Há muito percebi que este encontro, entre mim e aquele que me disponibilizo a ajudar, não é um encontro qualquer. É certo que é provocado por mim, pelo facto de exercer esta profissão e pelo outro, que me pede ajuda. Mas começa sempre por ser um encontro desigual, entre mim, que tenho o poder de ajudar e uma pessoa que precisa de ajuda. Mas porque precisa manter-se um encontro de pessoas, carrega a exigência ética da superação da desigualdade inicial, elevando-o a encontro de irmãos, no qual, qualquer ação ou omissão afetará um e outro.

Na maior parte das vezes, a pessoa que procura um serviço de saúde confia-se ou confia-me aquilo que tem de mais precioso – a sua vida e a sua saúde – a mim, que desconhece. E espera que seja capaz de a ajudar, com todo o respeito que a sua dignidade merece. E, além do conhecimento científico e competências técnicas para tratar a doença, espera que eu seja uma pessoa capaz de compreender o sofrimento que a afeta, capaz de cuidar dela, da sua vida, no seu melhor interesse.

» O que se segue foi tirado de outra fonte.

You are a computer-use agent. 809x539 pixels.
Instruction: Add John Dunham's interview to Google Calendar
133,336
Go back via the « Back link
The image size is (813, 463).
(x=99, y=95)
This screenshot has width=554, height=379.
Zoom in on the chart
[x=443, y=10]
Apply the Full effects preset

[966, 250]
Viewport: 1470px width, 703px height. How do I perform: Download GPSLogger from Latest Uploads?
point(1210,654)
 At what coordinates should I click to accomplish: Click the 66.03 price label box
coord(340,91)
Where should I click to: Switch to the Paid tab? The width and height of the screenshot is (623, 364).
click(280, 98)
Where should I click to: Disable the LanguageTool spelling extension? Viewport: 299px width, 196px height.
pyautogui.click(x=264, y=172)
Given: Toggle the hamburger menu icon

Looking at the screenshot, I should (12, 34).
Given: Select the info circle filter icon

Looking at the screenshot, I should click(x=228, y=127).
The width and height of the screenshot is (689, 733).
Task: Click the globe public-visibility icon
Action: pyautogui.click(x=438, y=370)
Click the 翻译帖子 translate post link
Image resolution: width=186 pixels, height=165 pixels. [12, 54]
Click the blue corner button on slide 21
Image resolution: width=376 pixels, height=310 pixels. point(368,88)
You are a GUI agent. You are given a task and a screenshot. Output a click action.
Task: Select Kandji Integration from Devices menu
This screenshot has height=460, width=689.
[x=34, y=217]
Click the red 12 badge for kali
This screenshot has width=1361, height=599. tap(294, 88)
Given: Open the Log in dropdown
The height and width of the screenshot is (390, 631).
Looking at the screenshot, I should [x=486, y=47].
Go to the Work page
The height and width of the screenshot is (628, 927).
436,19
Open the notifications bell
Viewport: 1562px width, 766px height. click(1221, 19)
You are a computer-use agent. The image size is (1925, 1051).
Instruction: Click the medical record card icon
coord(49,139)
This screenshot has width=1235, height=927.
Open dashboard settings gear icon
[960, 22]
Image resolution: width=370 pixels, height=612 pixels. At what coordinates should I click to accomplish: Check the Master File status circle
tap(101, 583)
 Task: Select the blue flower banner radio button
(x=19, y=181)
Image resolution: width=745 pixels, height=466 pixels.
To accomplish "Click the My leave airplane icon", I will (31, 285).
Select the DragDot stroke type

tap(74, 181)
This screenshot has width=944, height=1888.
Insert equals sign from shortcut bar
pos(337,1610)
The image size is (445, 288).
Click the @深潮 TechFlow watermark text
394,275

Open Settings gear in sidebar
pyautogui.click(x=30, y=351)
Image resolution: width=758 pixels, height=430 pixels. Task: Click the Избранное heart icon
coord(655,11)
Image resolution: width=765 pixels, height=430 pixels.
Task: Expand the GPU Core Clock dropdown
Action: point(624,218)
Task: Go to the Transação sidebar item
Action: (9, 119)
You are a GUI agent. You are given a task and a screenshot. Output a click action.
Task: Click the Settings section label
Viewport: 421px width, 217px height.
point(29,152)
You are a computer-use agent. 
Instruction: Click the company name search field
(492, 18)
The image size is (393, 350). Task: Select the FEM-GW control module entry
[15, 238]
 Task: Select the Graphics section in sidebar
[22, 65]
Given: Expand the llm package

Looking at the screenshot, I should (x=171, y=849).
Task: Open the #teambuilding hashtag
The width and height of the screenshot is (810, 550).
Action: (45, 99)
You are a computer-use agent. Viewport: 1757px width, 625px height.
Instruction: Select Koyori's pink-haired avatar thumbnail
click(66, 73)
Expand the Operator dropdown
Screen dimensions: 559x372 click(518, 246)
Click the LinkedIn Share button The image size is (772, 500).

Cuidar é preocupar-se com o outro! É expressão de humanidade e característica identificadora do desenvolvimento humano que cada um consegue. Por isto, não é apenas um privilégio ou característica de uma profissão. Cuidamos, não porque somos mães ou amigos, enfermeiros ou médicos … mas porque somos seres humanos e está em nós cuidar – preocuparmo-nos com os outros. Mas, na verdade, se todas as pessoas são capazes de cuidar, nem todos o fazemos do mesmo modo. Esta capacidade, na medida em que pode ser desenvolvida, pode também ser suprimida ou reprimida, por circunstâncias ou experiências de vida, que promovem o seu
crescimento ou combatem a sua expressão.

Por tudo isto, não podemos abdicar da nossa responsabilidade de promover o desenvolvimento integral das pessoas, a par da competência técnica, científica e ética que hoje se exige para os profissionais de saúde.

Margarida Vieira é docente do Instituto de Ciências da Saúde da Universidade Católica Portuguesa, no Porto, e escreve segundo o Acordo Ortográfico.